New modelling technique could bypass the need for engineering prototypes

Nov 19, 2013
New modelling technique could bypass the need for engineering prototypes

A new modelling technique has been developed that could eliminate the need to build costly prototypes, which are used to test engineering structures such as aeroplanes.

The study, by Dr Róbert Szalai at the University of Bristol, is published in the latest issue of the Proceedings of the Royal Society A.

Most engineering structures, for example airplane landing gear, jet engines and gearboxes, involve friction and impact among their components. Traditionally these harsh phenomena are difficult to design for and introduce a great deal of uncertainty in the final product.

The new research offers an alternative view on this problem by providing a modelling technique that allows for more accurate predictions than methods currently available. The proposed method also offers a better understanding of contact mechanics, which might be used to achieve a better design.
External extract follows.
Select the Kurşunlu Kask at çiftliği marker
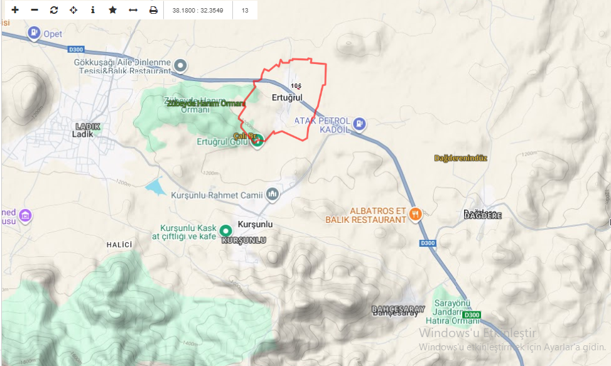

Dr Róbert Szalai, Lecturer in the Department of Engineering Mathematics, said: "One of the greatest concerns of engineers is modelling friction and impact.

"Building prototypes to test engineering structures can be extremely expensive and this new modelling technique could mean a prototype does not need to be built."

Alan Champneys, Professor of Applied Non-linear Mathematics in the Department of Engineering Mathematics, added: "Strongly nonlinear behaviour, such as stick-slip motion and impact, are a huge cause of uncertainty in engineering systems.

"The findings from this paper provide a key breakthrough in research that is being pursued by a consortium of major universities and industrialists to address these problems as part of an EPSRC programme grant."

In the paper, the researcher has presented a general mechanical model and described a model reduction technique. The new model includes a memory term to account for effects that traditional models ignore. The study has also discussed the convergence of the method and its implications to non-smooth systems.

The derivation of the memory term is illustrated through the examples of a pre-tensed string and a cantilever beam. The paper has used the example of a bowed string and has demonstrated the properties of the transformed equation of motion, in particular its convergence as the number of vibration modes goes to infinity.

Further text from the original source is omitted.